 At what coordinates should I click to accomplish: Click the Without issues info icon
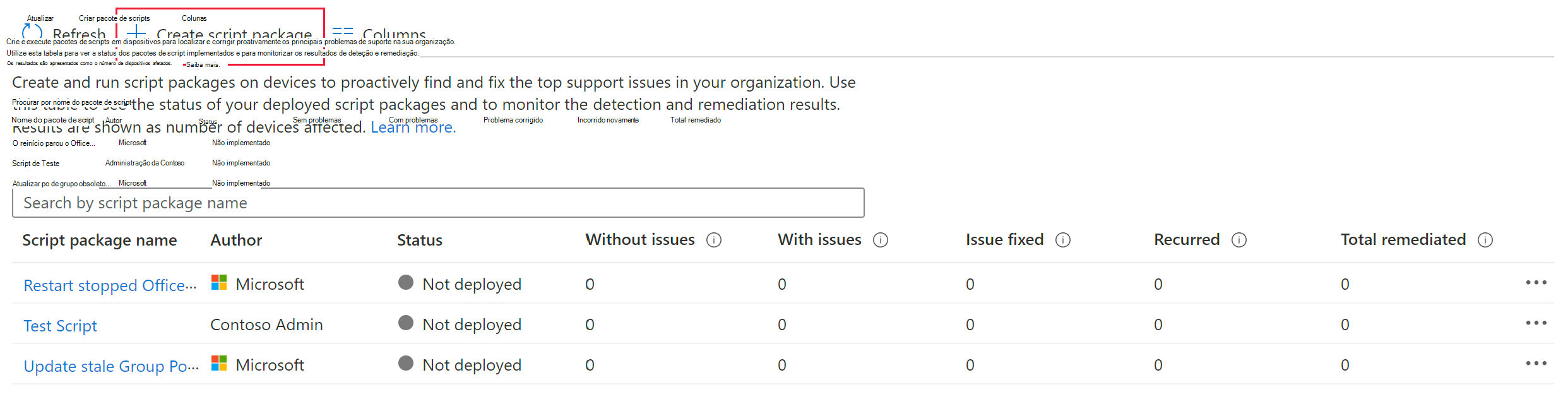714,240
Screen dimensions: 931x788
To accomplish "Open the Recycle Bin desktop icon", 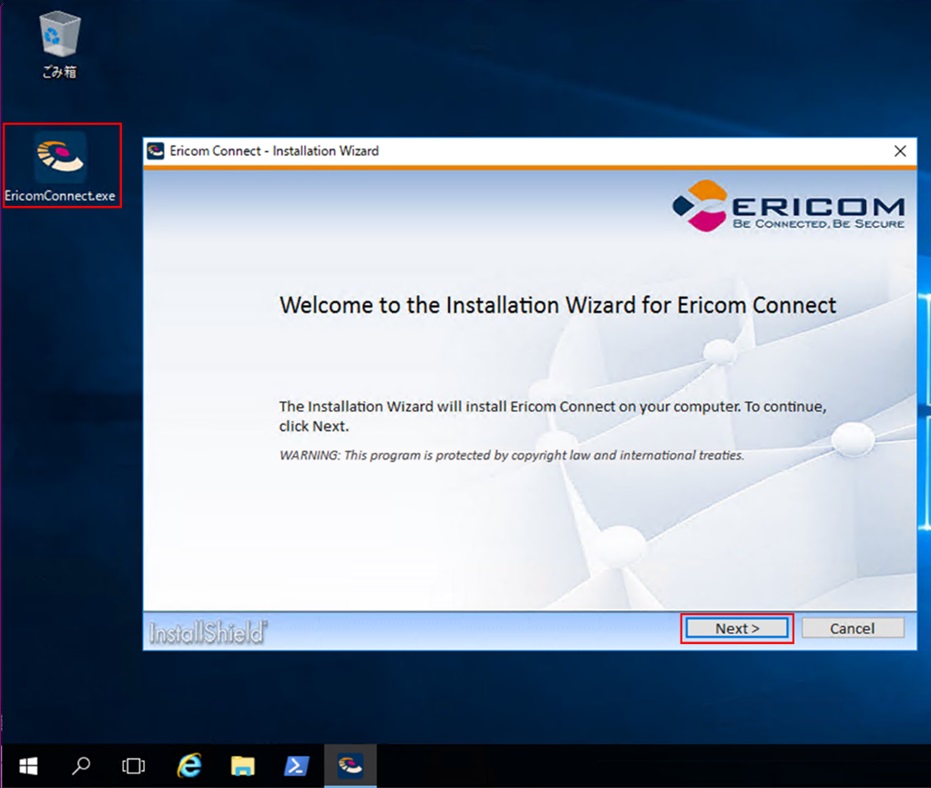I will click(x=58, y=44).
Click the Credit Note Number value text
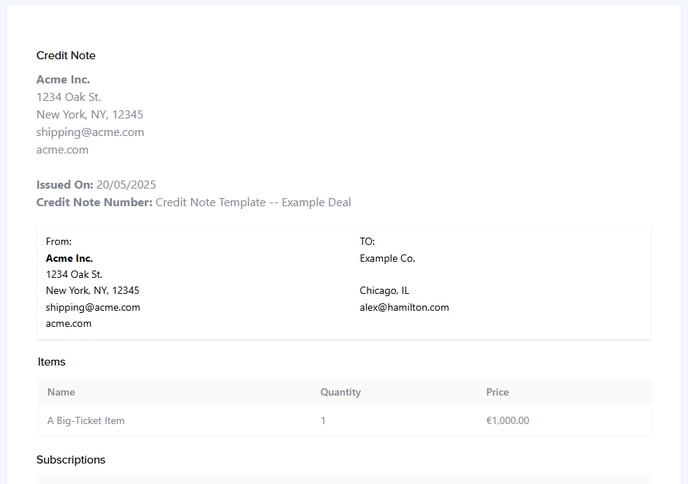 click(x=253, y=202)
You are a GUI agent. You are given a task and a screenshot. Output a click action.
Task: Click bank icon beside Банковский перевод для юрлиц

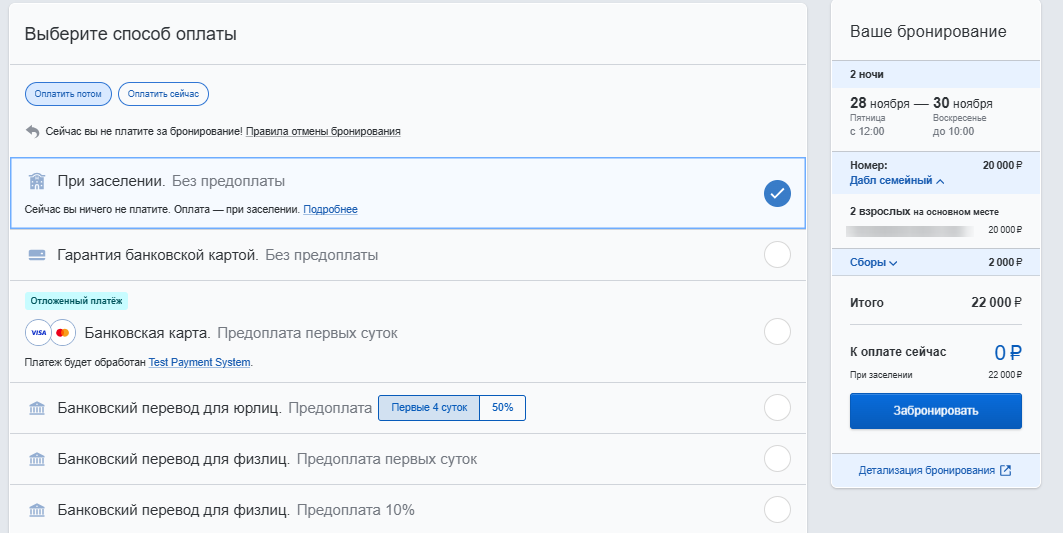pyautogui.click(x=37, y=408)
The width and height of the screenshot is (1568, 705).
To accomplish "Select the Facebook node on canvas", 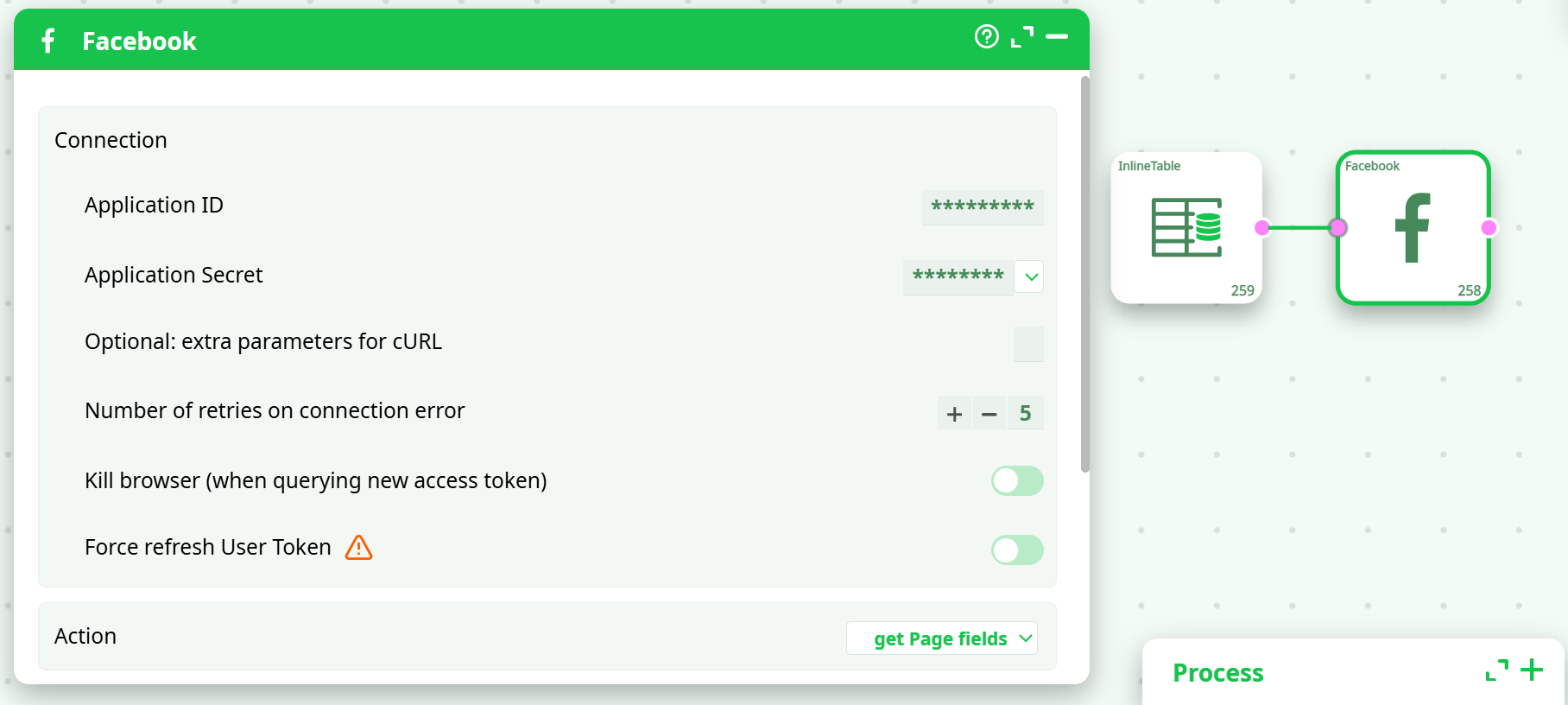I will click(x=1413, y=227).
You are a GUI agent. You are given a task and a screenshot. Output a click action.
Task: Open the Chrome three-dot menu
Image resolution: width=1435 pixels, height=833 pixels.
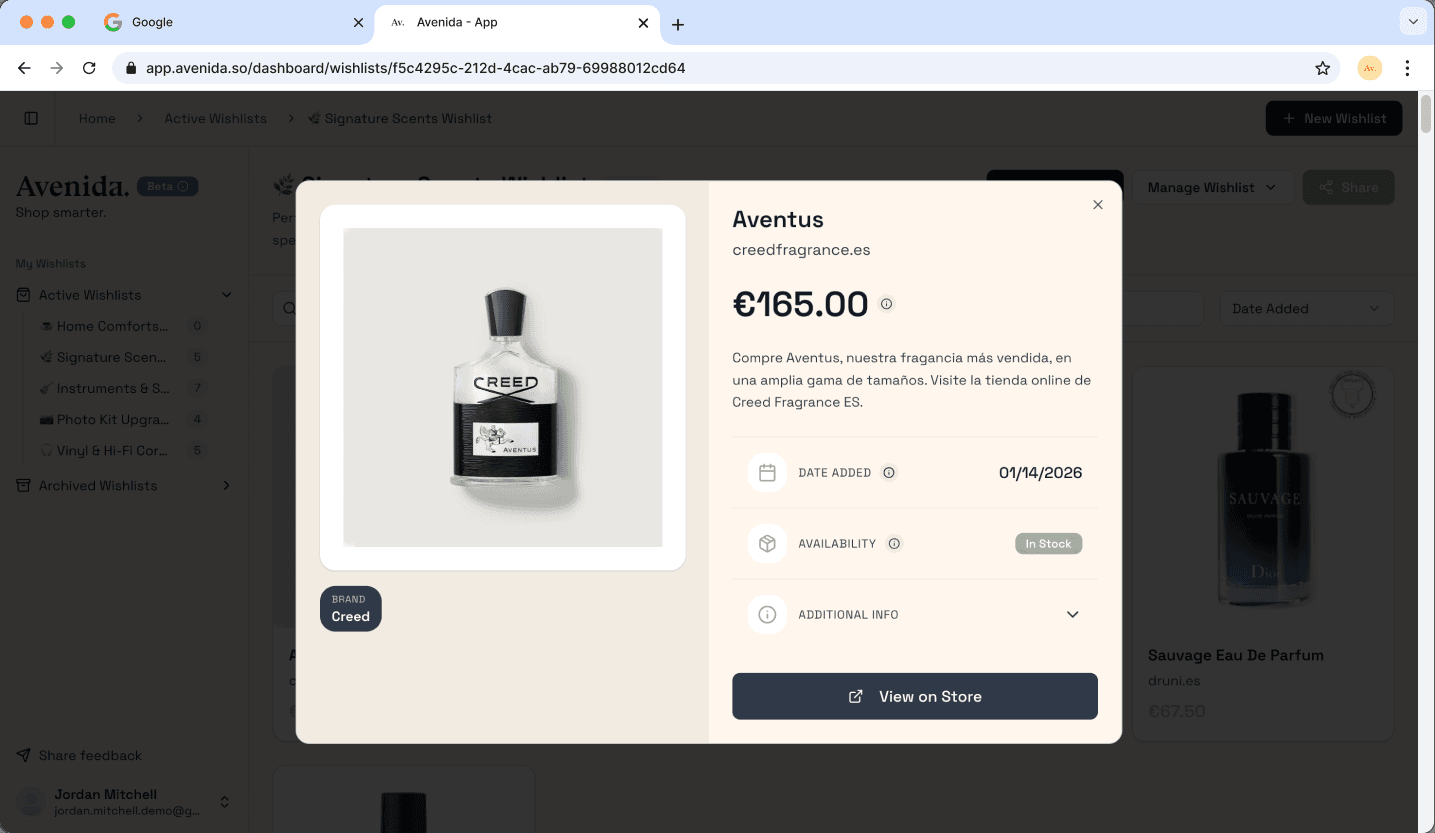pos(1407,68)
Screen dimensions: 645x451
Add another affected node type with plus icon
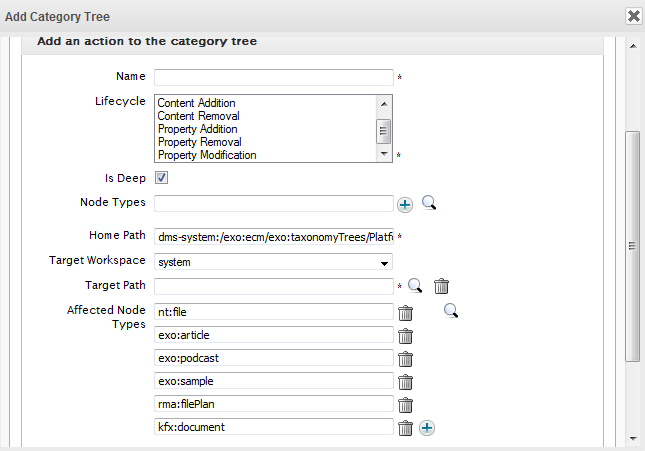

ASSIGNMENT: Locate all lines in the listing above with the word "dimensions". Copy them.

REPLY TO THE EXERCISE:
Screen dimensions: 931x788
Screen dimensions: 645x451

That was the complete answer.